In Austria last month, nearly half of the electorate voted for the presidential candidate of a party set up by former Nazis. The politics of fear unequivocally triumphed in Assam, a state in India’s northeast, where Prime Minister Narendra Modi’s Bharatiya Janata Party (BJP) came to power for the first time on an explicitly xenophobic platform.

Last week, an investigative journalist in Delhi offered fresh evidence implicating BJP figures in the mass killings of Muslims in the state of Gujarat in 2002. But we no longer live in the time when such moral scandals are electoral liabilities. Rodrigo Duterte, elected President of the Philippines last month, may have actually been helped by his brazen support of vigilante death squads. Even in the world’s oldest democracy, a presidential candidate openly advocates torture.
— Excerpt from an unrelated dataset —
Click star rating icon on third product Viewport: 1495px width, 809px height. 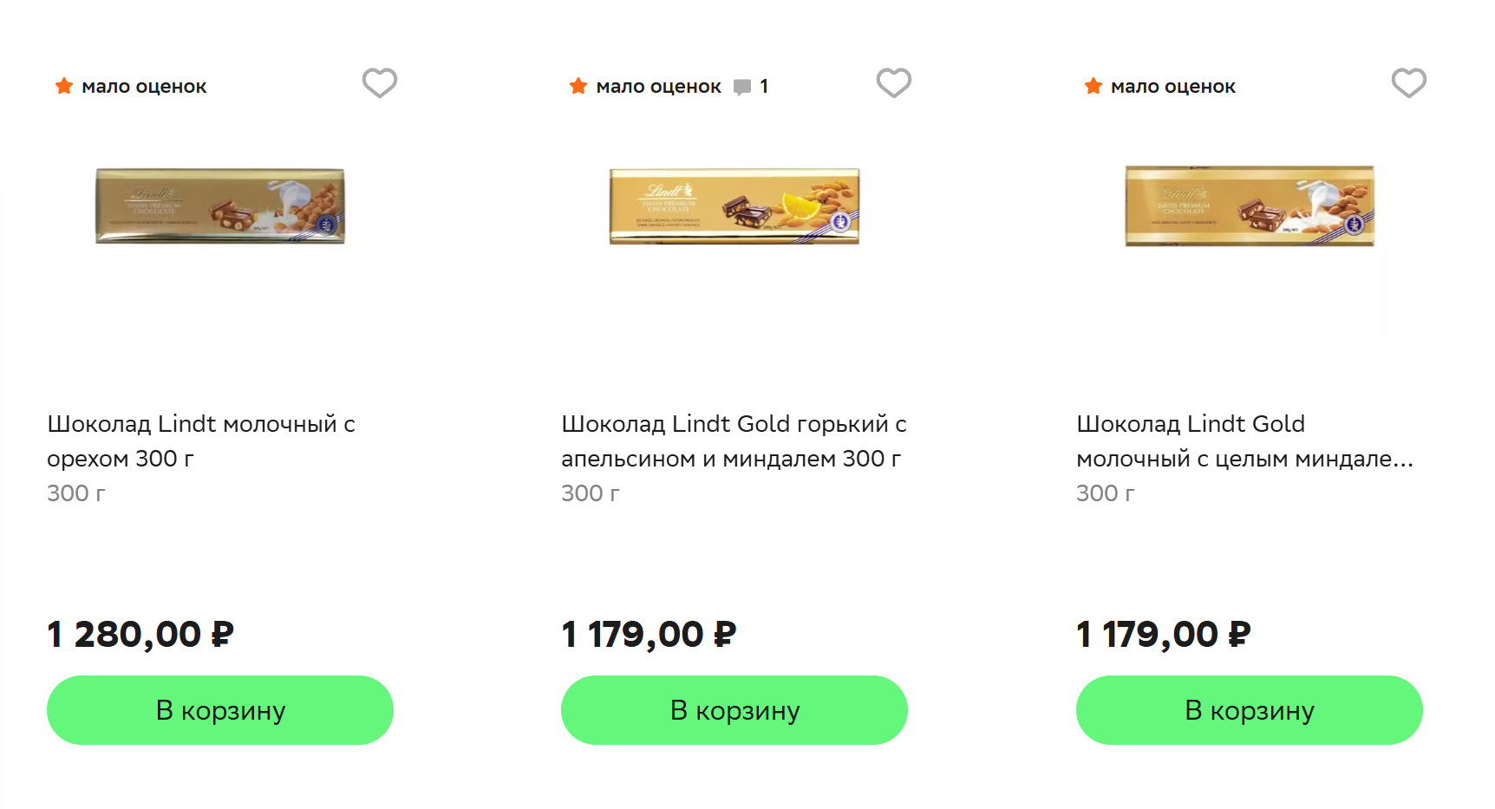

The neo-conservative columnist Robert Kagan, who once wished to spread freedom and democracy abroad by force, now raises the alarm against “fascism” at home. All our resolutions of “never again” after the 20th century’s catastrophic explosions of hateful politics are being challenged by millions of angry voters.

The impulse to denounce them along with their apparent pied pipers can be irresistible. Have these dupes not learned anything from the politics of hysteria in the past? After all, rarely a month goes by without another book or film about the catastrophic outcomes of Mussolini’s March on Rome, Hitler’s ecstatic rallies in Nuremberg and Mao’s Cultural Revolution.
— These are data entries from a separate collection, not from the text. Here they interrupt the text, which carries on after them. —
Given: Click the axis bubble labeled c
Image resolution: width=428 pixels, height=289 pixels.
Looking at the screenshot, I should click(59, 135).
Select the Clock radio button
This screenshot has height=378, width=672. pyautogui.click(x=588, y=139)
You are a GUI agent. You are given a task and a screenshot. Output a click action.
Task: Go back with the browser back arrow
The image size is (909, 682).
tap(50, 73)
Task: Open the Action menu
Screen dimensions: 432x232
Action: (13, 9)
But the global upsurge of fascism should provoke other, harsher questions as well: What do we talk about when we talk about fascism? And have western democrats, who assumed that fascism happened to other people and other countries, learned any deeper lessons from history?
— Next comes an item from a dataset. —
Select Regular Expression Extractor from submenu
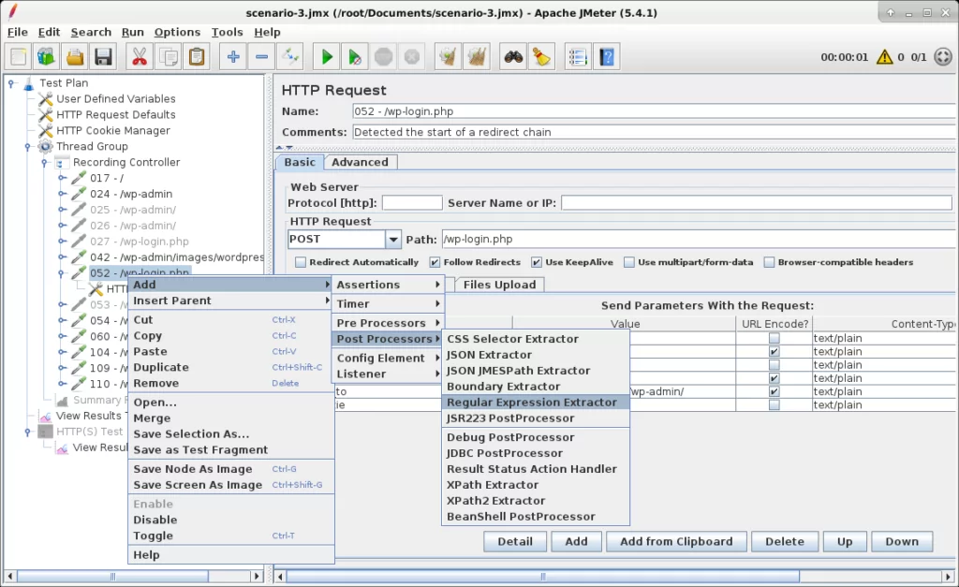This screenshot has width=959, height=587. (x=531, y=402)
They may be quick to underscore the obvious fact about Mao — that he was a cruel megalomaniac. But can they explain why the Cultural Revolution, a festival of vindictive rage against old authority figures, was, initially at least, keenly embraced by millions of Chinese youth?

Ethnic cleansing

Many liberals as well as neo-conservatives in the West came to define themselves during the Cold War through simple-minded notions about the radical evil of their adversaries. This self-image received a terrific boost in 1991 when the evil empire collapsed.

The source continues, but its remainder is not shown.